Рядом был Собор Василия Блаженного, и ряды уже рассыпались. Сзади еще полыхали призывы и веселое «у-а!», а здесь, на скользкой брусчатке было уже просторно и беспорядочно, как на пространстве танцевального зала, когда музыка смолкла.
— Теперь не страшно и умереть! — услышала она сбоку и увидела гимнастерку и лицо с блестящими от подступивших слез глазами. Ее сокурсник — с забавной фамилией Мамочкин, из демобилизованных, учившийся трудно и упорно. Хороший парень, он был искренен, и все-таки: это было сказано минутой позже, чем следовало бы — в замедленно и скучно растекавшейся толпе, в распавшемся потоке.
Она еще была оглушена, но уже не понимала, что, собственно, было только что. Нечто вровень со столь любимыми Танькой экскурсионными впечатлениями: «Я это тоже видела!». Правда, Танька, чувствуя ущербность такого арифметического приобщения, старалась присовокупить к этому что-нибудь от себя лично: «Это похоже на то-то и то-то», «Это напоминает…» или, как уже высшее (и все-таки неизвестно, вычленяющее ли из общего, стадного) — «Это даже не передать! Это в самом деле потрясающе!»
Беспорядочные хлопья людей на набережной. Сворачиваемые флаги. А между тем, все еще длился весенний день. И для многих начиналась вторая часть праздника — веселая компания, танцы, любовь.
— Пойдемте с нами! — окликнул ее вдруг инглиш-красавчик из севкиного общежития.
— В самом деле, девушка, идемте праздновать с нами!
Глаза у парней из компании аристократа враз становятся внимательны, как всегда, когда нужно оценить новую девицу. Лишь один из них даже не обернулся к ней. «Вдооль по Пи-те-ер-ской!» — пел он, вольно раскинув руки на чьи-то плечи, и от этого, и от голоса выглядел выше, чем был.
— А вы всерьез приглашаете? — крикнула Ксения немного запоздало и, наверное, жалко.
Даже тот, что пел, взглянул на нее удивленно — конечно же, это был обыкновенный треп, никто всерьез на ее согласие не рассчитывал.
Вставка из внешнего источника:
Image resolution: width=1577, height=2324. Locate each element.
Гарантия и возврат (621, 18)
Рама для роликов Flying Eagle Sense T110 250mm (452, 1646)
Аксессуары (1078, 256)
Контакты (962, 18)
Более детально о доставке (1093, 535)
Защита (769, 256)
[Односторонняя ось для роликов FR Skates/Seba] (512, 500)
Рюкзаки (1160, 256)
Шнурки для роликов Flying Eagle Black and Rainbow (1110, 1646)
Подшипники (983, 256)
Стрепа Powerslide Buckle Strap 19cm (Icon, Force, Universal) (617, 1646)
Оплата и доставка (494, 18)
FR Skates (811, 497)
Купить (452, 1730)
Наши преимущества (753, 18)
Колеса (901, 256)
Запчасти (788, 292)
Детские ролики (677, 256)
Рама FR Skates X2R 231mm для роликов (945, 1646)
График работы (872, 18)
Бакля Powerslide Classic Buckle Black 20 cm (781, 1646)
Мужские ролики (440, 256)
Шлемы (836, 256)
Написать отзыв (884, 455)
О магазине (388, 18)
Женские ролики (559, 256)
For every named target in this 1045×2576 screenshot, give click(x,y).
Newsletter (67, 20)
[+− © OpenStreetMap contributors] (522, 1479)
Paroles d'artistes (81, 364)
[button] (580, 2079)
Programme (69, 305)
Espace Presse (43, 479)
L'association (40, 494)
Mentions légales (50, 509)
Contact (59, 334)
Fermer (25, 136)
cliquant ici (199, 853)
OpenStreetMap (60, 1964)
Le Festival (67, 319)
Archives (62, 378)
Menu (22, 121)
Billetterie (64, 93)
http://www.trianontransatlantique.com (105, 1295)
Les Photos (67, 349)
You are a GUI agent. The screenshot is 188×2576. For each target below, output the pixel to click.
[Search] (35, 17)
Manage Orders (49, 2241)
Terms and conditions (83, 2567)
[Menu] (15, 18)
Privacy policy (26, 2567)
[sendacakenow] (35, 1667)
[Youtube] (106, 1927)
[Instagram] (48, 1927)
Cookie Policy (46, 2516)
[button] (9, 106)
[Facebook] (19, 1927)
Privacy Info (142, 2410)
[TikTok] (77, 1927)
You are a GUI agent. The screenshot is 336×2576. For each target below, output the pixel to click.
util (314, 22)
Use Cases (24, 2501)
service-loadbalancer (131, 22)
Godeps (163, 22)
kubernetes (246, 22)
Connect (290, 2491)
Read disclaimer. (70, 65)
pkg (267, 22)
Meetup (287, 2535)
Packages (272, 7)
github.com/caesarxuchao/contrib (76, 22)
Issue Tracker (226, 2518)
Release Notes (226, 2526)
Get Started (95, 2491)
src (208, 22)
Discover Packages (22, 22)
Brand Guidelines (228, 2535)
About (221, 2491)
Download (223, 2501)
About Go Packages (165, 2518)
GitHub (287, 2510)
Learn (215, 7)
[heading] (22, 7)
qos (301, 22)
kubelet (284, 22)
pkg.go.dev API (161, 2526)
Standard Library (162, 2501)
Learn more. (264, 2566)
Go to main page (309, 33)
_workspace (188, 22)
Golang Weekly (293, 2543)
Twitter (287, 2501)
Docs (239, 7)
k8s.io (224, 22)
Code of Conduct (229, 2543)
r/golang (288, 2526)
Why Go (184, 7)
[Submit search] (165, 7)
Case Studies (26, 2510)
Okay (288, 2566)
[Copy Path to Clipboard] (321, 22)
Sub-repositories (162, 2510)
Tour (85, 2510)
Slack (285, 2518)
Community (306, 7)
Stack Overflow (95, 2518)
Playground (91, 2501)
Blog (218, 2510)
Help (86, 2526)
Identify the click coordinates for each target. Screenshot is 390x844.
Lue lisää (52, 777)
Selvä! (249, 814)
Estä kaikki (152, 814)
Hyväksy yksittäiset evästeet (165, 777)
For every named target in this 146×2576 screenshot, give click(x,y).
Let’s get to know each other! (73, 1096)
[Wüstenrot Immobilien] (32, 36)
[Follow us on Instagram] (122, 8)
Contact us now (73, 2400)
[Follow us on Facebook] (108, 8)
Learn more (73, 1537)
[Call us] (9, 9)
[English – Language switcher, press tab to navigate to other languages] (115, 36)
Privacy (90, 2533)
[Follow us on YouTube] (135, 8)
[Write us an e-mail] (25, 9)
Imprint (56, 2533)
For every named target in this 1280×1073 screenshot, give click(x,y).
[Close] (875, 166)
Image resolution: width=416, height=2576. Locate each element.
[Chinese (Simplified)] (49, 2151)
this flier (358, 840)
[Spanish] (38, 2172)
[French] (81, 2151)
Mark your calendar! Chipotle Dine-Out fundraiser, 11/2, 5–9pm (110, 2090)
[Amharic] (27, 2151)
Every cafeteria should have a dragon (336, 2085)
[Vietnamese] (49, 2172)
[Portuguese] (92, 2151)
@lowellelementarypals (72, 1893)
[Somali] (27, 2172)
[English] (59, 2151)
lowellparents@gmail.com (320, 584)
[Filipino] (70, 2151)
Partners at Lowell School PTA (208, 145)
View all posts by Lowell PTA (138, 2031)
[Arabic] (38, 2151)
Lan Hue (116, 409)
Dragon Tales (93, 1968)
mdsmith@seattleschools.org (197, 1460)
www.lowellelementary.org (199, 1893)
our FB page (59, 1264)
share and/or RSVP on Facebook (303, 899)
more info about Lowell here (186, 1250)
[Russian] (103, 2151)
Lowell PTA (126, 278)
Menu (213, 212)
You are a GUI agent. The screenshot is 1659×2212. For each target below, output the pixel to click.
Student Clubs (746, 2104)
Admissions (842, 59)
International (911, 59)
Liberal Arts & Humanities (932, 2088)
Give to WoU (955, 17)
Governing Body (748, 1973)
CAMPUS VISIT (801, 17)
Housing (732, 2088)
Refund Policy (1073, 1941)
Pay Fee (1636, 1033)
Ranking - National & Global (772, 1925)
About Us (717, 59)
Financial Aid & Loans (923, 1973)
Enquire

Но она уже ринулась в это свое предприятие, она уже многое теперь могла перетерпеть — из упрямства и невозможности отступить. В глазах у аристократа — она и это заметила — мелькнула настороженность: словно он еще не знал, нравится она ему в своем новом качестве — согласной на уличное знакомство девицы, — или нет.
* * *
Впрочем, все шло гораздо лучше, чем можно было ожидать. Инглиш-красавчик представил ребятам Ксению, словно знал ее давным-давно: студентка юридического института, отличница (?!), спорщица, спортсменка (?!), сестра его товарища. А самого его, кстати, звали Виктором: но уж конечно не Витя, Витек, а Викто́р, с ударением на втором слоге.